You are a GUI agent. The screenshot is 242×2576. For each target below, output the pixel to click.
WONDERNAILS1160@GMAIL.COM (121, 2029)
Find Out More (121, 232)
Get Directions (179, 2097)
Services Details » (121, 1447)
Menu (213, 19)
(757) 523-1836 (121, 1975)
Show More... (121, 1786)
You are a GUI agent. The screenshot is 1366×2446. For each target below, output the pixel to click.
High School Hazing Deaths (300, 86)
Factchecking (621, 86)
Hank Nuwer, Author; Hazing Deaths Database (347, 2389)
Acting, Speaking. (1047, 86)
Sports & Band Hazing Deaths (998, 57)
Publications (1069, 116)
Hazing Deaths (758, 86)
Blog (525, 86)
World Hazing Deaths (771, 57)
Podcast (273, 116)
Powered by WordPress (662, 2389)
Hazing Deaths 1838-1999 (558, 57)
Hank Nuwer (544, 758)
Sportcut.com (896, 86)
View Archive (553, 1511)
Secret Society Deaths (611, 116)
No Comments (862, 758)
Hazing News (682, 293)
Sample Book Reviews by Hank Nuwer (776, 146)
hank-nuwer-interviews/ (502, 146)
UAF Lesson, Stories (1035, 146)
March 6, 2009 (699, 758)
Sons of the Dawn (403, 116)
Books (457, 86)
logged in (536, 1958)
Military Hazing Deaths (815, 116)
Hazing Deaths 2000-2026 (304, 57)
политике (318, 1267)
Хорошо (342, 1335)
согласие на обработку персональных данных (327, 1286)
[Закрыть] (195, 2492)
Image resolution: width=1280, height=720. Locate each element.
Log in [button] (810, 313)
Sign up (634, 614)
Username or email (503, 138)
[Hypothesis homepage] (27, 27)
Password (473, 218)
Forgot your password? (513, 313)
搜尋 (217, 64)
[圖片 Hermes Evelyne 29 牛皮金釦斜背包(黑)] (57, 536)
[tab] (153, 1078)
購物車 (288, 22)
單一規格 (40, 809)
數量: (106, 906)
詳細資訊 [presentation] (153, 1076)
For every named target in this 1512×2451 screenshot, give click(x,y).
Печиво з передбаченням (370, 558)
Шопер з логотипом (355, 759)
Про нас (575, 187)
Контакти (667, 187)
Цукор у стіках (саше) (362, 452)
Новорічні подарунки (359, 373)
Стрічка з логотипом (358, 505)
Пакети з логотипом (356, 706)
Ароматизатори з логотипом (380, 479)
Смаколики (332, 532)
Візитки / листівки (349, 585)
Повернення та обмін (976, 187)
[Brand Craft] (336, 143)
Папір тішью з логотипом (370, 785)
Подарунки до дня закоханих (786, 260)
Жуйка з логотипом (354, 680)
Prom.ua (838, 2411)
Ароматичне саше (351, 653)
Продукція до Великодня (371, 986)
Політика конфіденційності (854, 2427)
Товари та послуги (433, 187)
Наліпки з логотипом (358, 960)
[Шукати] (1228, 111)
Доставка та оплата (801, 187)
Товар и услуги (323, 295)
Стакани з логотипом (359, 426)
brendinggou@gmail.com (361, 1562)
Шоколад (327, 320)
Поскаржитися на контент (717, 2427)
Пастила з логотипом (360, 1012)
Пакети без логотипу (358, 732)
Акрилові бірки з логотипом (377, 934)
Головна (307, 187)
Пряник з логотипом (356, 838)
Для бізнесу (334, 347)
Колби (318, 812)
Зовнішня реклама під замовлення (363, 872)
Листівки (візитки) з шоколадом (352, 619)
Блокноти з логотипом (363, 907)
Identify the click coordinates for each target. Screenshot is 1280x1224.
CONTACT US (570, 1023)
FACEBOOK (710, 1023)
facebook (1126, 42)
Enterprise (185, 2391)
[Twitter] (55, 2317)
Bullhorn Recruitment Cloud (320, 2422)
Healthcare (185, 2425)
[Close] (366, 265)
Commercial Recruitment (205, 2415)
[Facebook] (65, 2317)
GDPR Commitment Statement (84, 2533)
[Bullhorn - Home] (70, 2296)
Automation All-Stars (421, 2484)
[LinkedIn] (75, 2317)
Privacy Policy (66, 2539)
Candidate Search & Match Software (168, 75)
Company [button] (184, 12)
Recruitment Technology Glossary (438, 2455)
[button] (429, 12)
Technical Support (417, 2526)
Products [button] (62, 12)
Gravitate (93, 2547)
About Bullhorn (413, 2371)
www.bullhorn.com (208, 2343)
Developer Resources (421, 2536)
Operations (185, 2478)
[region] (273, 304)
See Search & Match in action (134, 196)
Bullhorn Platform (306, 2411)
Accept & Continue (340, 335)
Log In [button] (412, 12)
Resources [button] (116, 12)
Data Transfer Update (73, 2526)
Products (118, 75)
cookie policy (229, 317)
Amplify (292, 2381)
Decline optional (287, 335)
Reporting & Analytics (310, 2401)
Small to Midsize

▶ _What you are asked to do_: Scan the data for the string "pixel" and copy each line in which it occurs.

▶ _Exercise output_:
You are a GUI agent. The screenshot is 242×2576. For each target below, output the pixel to click.
You are a GUI agent. The screenshot is 1366×2446. For each target below, output the pixel to click.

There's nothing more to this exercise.